● DAFTAR TUGAS
1. Salinlah tanpa perubahan bagian kutipan tentang paham komunis yang dimulai dengan "Orang Tiongkok secara" dan berlanjut sampai "paksa terbungkus olehnya.".
2. Menurut kutipan, apa yang secara tradisional digunakan orang Tiongkok untuk mengukur legitimasi sebuah kekuasaan?

● KUTIPAN
“Tujuan Terakhir dari Paham Komunis” (17)
2. Sekuat Tenaga Cuci Otak, Memutar-balik Baik dan Jahat
Partai komunis menyebut cuci otak sebagai “Reformasi Ideologi”. Reformasi Ideologi semacam ini harus disertai dengan cara paksa, agar manusia tidak bisa berinisiatif melarikan diri; di sisi lain juga menggunakan berbagai macam penyiksaan mental yang brutal, memaksa orang-orang agar menyerah. Bagi rezim kekuasaan PKT, berbagai macam metode cuci otak ini adalah agar manusia setuju menerima ‘Ateisme’ dan ‘Filosofi Pertarungan’ yang menjadi inti dari sistem nilai dan ideologis paham komunis, yang juga disebut-sebut sebagai “Pandangan Dunia Kaum Proletar [Proletarian World-Outlook]”, padahal esensinya adalah roh jahat sedang mendorong semua individu ke arah keruntuhan jiwa, secara sistematis merusak warisan turun-temurun orang Tiongkok, yaitu konsep nilai tradisional.
a. Memalsukan “Mandat Langit” dengan “Revolusi”
Orang Tiongkok secara tradisional menggunakan “Mandat Langit” untuk mengukur legitimasi dari sebuah kekuasaan. Ketika Kaisar kehilangan moralitas [De], tidak menghormati Langit & Leluhur, tidak lagi memimpin dengan moral [De], tidak memerintah dengan kasih, maka Mandat Langit akan berubah, dan terjadi pergantian Dinasti.
Diukur dengan pemikiran “Mandat Langit” ini, PKT justru sedang menentang Langit ——– karena tidak menghormati Langit & Leluhur, tidak memerintah dengan kasih, dan tidak sah kekuasaan politiknya. Bila PKT ingin merebut kekuasaan, ingin memamerkan legitimasi dari perebutan kekuasaannya, maka harus menghapus pemikiran tradisional dari dalam hati manusia, menanamkan ‘Ateisme’ dan ‘Filosofi Pertarungan’, agar teori Karl Marx yang tampak indah itu, yakni 5 tahap teori perkembangan masyarakat, berubah menjadi prinsip sejati, dan sejarah Tiongkok secara paksa terbungkus olehnya.

● DATA ITEM

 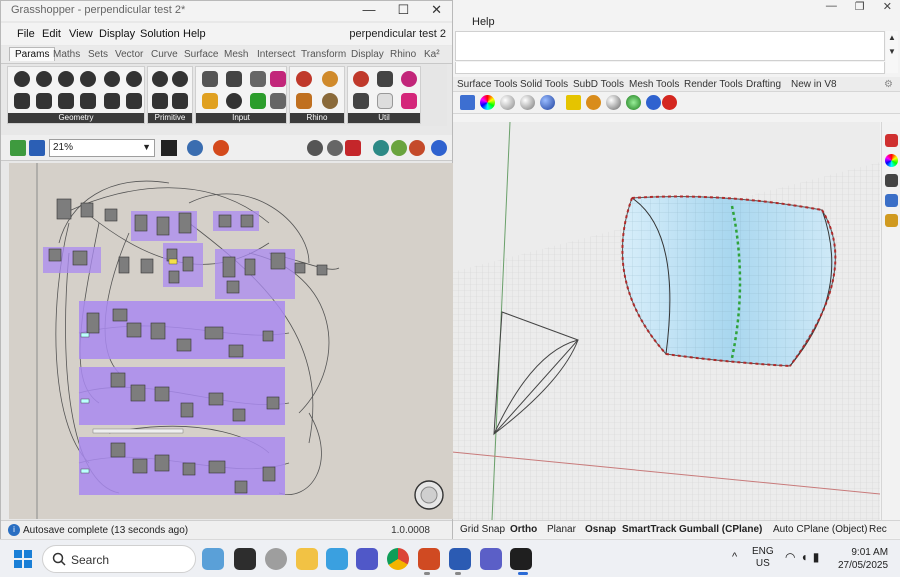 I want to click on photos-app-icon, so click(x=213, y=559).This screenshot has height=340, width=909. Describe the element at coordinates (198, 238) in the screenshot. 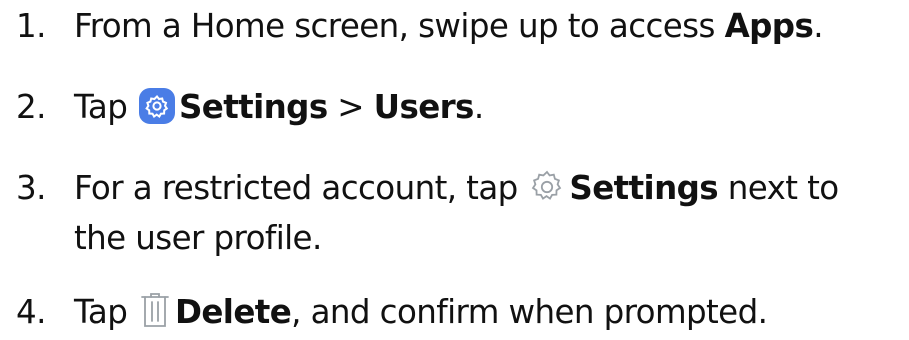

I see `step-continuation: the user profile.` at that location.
...
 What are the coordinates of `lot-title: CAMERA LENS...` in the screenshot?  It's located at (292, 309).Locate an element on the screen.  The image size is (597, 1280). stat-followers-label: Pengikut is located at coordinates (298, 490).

● KUNCI JAWABAN
1.
Orang Tiongkok secara tradisional menggunakan “Mandat Langit” untuk mengukur legitimasi dari sebuah kekuasaan. Ketika Kaisar kehilangan moralitas [De], tidak menghormati Langit & Leluhur, tidak lagi memimpin dengan moral [De], tidak memerintah dengan kasih, maka Mandat Langit akan berubah, dan terjadi pergantian Dinasti.
Diukur dengan pemikiran “Mandat Langit” ini, PKT justru sedang menentang Langit ——– karena tidak menghormati Langit & Leluhur, tidak memerintah dengan kasih, dan tidak sah kekuasaan politiknya. Bila PKT ingin merebut kekuasaan, ingin memamerkan legitimasi dari perebutan kekuasaannya, maka harus menghapus pemikiran tradisional dari dalam hati manusia, menanamkan ‘Ateisme’ dan ‘Filosofi Pertarungan’, agar teori Karl Marx yang tampak indah itu, yakni 5 tahap teori perkembangan masyarakat, berubah menjadi prinsip sejati, dan sejarah Tiongkok secara paksa terbungkus olehnya.

2. Mandat Langit.